Mlliyet Milliyet Blog Milliyet Blog
 
Facebook Connect
Blog Kategorileri
 

07 Kasım '06

 
Kategori
Haber
 

Ecevit Taksim'de

Ecevit Taksim'de
 

1977 yılında erken seçim kararı alınmıştı. 5 Haziran 1977 Pazar günü genel seçimler yapılacaktı. O zamanlar yalnızca TRT radyoları ve tek kanallı televizyonu olduğu için ve partilere radyo ve televizyonda sınırlı yer verildiği için gelişmeleri gazetelerden izliyorduk.

Yıllar geçtikten sonra o dönemi düşünürken aklımda kalan en önemli olay Demirel’in Ecevit’e “Taksim’e gitme, vuracaklar” uyarısını yapması ve daha sonra olan gelişmelerdi. 3 Haziran’da CHP’nin Taksim’de bir mitingi vardı. Kamuoyu araştırmalarının yapılmadığı o yıllarda seçim tahminleri için en iyi gösterge meydanlarda toplanan kalabalıklardı. TRT televizyonu bu mitingleri verirken iktidar partileri olduğunda kalabalık göstermek için kürsüye yakın yerleri, muhalefet partileri olduğunda ise kalabalıkların daha seyrek göründüğü uzakları gösterirdi. Akşam televizyonda “Kimse gelmemiş” diye düşündüğümüz mitingi ertesi gün gazetelerde “muhteşem bir kalabalık” tanımladıklarında şaşırmamayı öğrenmiştik.
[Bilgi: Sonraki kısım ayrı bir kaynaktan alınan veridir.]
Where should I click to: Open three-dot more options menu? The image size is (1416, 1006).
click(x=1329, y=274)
O günlerde radyoda partiler seçim konuşmaları yapıyordu. Seçim yasasının belirlediği ilkelere göre her parti belirlenen sürelerle seçim konuşmalarını yapıyordu. 3 Haziran mitingi öncesinde Ecevit bu radyo konuşmasında Taksim'de yapacakları mitingle ilgili Başbakan Demirel’den gizli bir mektup aldığını bu mektupta kendisine Taksim’de bir suikast yapılacağı bilgisine ulaştıklarını, bu nedenle mitinge katılmaması gerektiğini belirttiğini anlattı. Daha sonra da kendisinin o saatte Taksim’de olacağını ama oraya hiç kimsenin gelmesini beklemediğini söyledi. Ecevit’in bu konuşması radyo başındakilerin tüylerini diken diken eden bir konuşmaydı. O konuşmayı duyunca ertesi gün İstanbul’da olmayı ne çok istemiştim.
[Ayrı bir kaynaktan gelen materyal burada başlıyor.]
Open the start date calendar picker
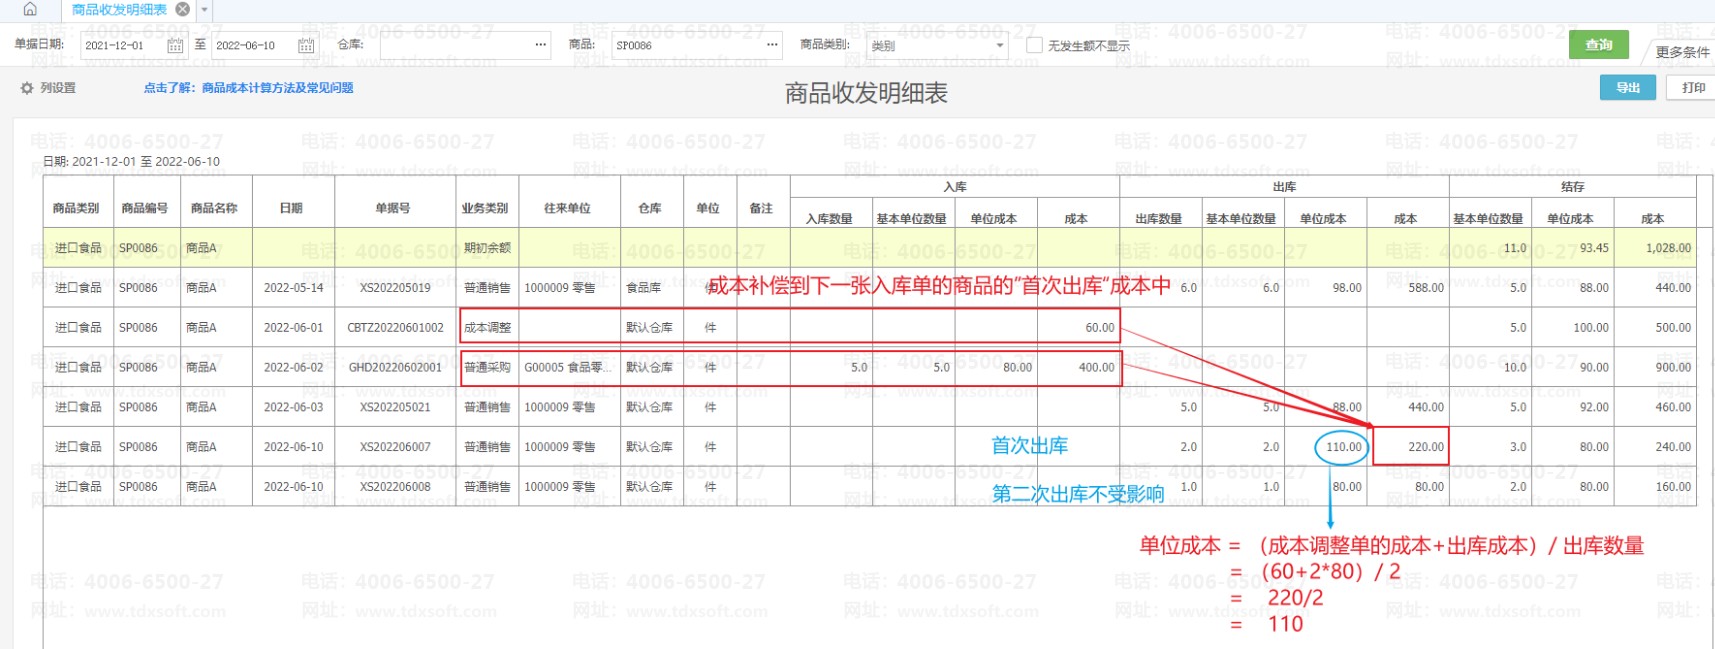The width and height of the screenshot is (1715, 649). pos(175,45)
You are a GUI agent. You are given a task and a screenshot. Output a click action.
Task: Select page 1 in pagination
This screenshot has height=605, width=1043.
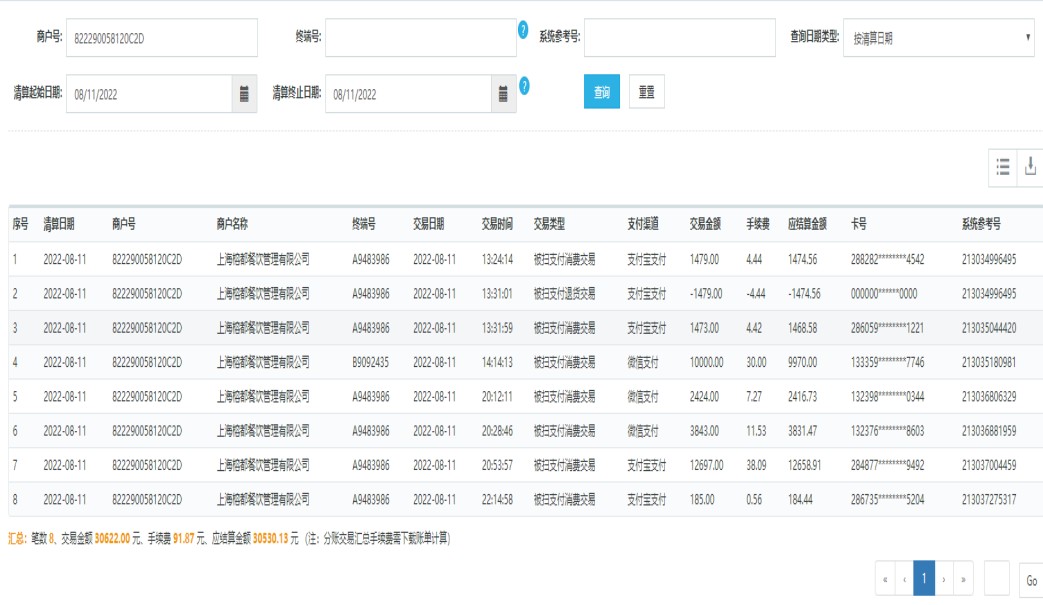924,579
3 Haziran mitinginin ne kadar muhteşem olduğunu ertesi gün gazetelerden öğrendik. Hiç kimse Ecevit’in “gelmeyin” demesini dinlememişti ve Taksim’i doldurmuşlardı. O gün Ecevit bir kahramandı benim için. Aynen 20 Temmuz 1974’de olduğu gibi, 12 Eylül’ü izleyen günlerdeki gibi, Meclis’e bir türbanlı milletvekili sokmaya çalıştıklarında kürsüye çıkıp “haddini bildirin” dediği gündeki gibi...

1977 seçimleri sırasında ODTÜ’de öğrenciydim ve ODTÜ boykottaydı. 14 Şubat’ta başlayan boykot dokuz ay sürecekti. Seçim döneminde İnebolu’daydım, 18 yaşına yeni girmiştim ancak o zamanlar seçmen yaşı 21 olduğu için oy kullanamıyordum. Bir taşra kasabasında, okul yok, yapacak bir iş yok. Her gün birkaç gazete alıp seçim kampanyalarını izliyordum. O seçim beni de çok ilgilendiriyordu. MC iktidarları ile bizim okuldaki sorunun çözülüp boykotun kalkması olanaksızdı. O yıllarda Türkiye’deki milyonlar gibi benim de umudum Ecevit’ti.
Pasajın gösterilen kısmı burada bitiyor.